Anonymous: Acovea looks cool for optimizing software that has precise benchmarks, I just don't think Ruby interpretter is one of them. It seems to me that the benchmarks we have are just too unreliable, the flags probably wouldn't even be applicable to other kinds of x86s, and compile+benchmark takes way too much time to try even 10s of configuration (at least on my box). Of course if you feel like running it, just do so. I'd be glad to hear that I was wrong.

Anonymous said...

I was able to get big performance improvements (30-40%) out of perl by using icc instead of gcc a few years ago. Sun's compiler offered similar improvements on SPARC processors over gcc. While gcc's optimizer has improved, I'd still expect icc to be noticeably better.

Janek said...

seems like your patch is committed: http://svn.ruby-lang.org/cgi-bin/viewvc.cgi/trunk/numeric.c?r1=11807&r2=11806

Giles said...

That's a really interesting post.

I'm using your (great) magic/xml wrapper on Ubuntu and could do with some more speed. The progress bar is currently saying another 40 hours to go on my 10GB XML file...

Have you tried recompiling ruby-1.8.4 from hand and comparing it to the version supplied by Ubuntu?

I probably should have run this job on my Gentoo boxes :-)

Giles said...

I should probably also ask if you've had any success moving from REXML to libxml/expat for magic/xml at the same time!

taw said...

Janek: Thanks for the info.

Giles: Not yet, but that's definitely something I'm going to try.

Anonymous said...

Anyone tried http://nekovm.org ? (... or is it necessary to wait for http://rubyforge.org/projects/ruccola/ )

Anonymous said...

Small pedantic comment...

-march implies -mtune

From the gcc info docs...

`-march=CPU-TYPE'
Generate instructions for the machine type CPU-TYPE. The choices
for CPU-TYPE are the same as for `-mtune'. Moreover, specifying
`-march=CPU-TYPE' implies `-mtune=CPU-TYPE'.

Anonymous said...

A good area to play with are the builtins and the attributes.

C is ambiguous about the programmers intent leaving the optimizer to often make worst case decisions.

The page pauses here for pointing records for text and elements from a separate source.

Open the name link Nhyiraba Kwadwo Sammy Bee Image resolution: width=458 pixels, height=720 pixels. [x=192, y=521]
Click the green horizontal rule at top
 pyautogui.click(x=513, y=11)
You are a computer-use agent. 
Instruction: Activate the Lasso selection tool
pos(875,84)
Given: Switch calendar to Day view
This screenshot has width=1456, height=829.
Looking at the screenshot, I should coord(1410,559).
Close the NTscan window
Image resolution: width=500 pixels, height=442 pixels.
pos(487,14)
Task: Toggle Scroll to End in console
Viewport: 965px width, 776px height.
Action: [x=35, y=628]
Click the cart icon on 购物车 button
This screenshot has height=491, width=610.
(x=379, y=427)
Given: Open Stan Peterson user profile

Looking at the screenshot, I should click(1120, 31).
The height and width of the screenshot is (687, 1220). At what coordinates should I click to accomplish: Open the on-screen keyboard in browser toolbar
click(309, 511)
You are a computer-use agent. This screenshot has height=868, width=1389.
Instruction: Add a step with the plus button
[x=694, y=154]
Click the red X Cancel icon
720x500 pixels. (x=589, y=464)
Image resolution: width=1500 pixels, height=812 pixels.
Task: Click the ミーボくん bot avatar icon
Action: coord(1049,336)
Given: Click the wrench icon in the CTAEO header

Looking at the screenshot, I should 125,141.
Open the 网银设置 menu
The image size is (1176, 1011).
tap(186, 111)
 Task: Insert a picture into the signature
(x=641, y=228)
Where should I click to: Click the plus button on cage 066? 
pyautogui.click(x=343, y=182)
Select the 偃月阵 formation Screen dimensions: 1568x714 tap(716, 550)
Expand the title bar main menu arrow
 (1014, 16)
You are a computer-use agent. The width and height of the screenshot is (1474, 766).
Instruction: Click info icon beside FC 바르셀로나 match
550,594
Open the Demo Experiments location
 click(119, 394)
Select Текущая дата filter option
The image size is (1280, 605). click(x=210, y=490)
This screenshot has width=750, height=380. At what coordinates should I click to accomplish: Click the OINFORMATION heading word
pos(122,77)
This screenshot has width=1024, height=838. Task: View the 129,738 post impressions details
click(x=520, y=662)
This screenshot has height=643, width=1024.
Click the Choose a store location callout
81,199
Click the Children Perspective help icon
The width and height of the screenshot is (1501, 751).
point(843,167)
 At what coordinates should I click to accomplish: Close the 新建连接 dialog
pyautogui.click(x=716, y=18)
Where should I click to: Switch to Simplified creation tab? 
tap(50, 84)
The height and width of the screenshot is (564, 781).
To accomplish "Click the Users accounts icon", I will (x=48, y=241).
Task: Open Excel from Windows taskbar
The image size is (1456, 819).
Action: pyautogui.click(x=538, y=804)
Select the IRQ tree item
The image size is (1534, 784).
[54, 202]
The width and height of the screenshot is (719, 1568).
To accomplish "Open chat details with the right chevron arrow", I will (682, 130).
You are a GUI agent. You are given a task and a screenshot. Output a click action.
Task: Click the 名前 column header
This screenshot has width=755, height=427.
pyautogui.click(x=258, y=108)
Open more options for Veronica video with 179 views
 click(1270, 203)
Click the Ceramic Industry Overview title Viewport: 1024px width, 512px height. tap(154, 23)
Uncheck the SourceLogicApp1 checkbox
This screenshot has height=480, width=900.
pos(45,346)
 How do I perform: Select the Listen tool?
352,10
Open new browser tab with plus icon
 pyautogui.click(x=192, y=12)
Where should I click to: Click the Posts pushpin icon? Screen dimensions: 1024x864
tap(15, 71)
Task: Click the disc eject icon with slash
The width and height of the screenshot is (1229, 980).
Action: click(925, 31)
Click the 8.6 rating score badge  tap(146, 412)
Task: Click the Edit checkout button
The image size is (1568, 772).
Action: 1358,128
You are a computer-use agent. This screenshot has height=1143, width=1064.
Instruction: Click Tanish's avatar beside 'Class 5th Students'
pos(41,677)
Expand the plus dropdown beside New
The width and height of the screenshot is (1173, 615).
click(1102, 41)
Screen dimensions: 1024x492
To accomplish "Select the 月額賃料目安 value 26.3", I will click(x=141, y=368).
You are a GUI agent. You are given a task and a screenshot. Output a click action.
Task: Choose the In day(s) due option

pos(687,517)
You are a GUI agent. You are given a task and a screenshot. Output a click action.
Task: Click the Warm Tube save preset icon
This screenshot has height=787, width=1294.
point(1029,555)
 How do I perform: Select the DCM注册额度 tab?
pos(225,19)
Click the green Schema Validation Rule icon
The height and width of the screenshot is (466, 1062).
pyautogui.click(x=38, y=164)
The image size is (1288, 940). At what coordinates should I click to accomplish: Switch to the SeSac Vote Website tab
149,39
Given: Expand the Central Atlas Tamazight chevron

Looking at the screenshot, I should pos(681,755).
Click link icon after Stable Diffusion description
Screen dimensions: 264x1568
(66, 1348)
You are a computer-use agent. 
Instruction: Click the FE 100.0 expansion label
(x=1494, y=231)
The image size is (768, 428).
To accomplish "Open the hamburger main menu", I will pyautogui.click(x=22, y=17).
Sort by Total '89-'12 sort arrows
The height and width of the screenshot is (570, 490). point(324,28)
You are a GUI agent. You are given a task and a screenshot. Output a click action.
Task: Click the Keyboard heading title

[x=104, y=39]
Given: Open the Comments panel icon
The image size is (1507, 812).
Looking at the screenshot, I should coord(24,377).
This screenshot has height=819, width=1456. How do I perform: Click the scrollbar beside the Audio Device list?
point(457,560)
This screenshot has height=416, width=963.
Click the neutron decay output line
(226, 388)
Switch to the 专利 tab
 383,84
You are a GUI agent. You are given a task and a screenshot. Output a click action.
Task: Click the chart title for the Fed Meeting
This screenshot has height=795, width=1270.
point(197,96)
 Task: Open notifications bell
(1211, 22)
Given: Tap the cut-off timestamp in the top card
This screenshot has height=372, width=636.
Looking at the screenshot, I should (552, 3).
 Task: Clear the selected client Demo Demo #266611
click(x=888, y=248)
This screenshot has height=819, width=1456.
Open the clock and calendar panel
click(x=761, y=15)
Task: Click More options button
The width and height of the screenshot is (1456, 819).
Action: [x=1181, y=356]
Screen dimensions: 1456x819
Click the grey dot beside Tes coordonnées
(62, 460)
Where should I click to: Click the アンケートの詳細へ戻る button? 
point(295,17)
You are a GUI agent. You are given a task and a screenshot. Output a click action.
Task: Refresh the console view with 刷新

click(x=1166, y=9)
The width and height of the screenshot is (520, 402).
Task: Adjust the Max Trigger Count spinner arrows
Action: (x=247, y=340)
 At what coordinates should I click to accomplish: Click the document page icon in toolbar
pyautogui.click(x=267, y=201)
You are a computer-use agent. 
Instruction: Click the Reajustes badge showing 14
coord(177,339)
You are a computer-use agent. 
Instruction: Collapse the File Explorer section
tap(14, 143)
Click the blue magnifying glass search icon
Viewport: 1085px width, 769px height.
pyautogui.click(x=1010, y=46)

You may use `__builtin_expect' to provide the compiler with branch
prediction information. In general, you should prefer to use
actual profile feedback for this (`-fprofile-arcs'), as
programmers are notoriously bad at predicting how their programs
actually perform. However, there are applications in which this
data is hard to collect


__builtin_prefetch (const void *ADDR, ...)
This function is used to minimize cache-miss latency by moving
data into a cache before it is accessed. You can insert calls to
`__builtin_prefetch' into code for which you know addresses of
data in memory that is likely to be accessed soon. If the target
supports them, data prefetch instructions will be generated. If
the prefetch is done early enough before the access then the data
will be in the cache by the time it is accessed.


Function attributes...
`malloc'
The `malloc' attribute is used to tell the compiler that a function
may be treated as if any non-`NULL' pointer it returns cannot
alias any other pointer valid when the function returns. This
will often improve optimization.

`pure'
Many functions have no effects except the return value and their
return value depends only on the parameters and/or global
variables. Such a function can be subject to common subexpression
elimination and loop optimization just as an arithmetic operator
would be. These functions should be declared with the attribute
`pure'. For example,

int square (int) __attribute__ ((pure));

Roger Pack said...

hmm maybe once you double check and not use -fomit-frame-pointer you can submit a patch! Thank you!!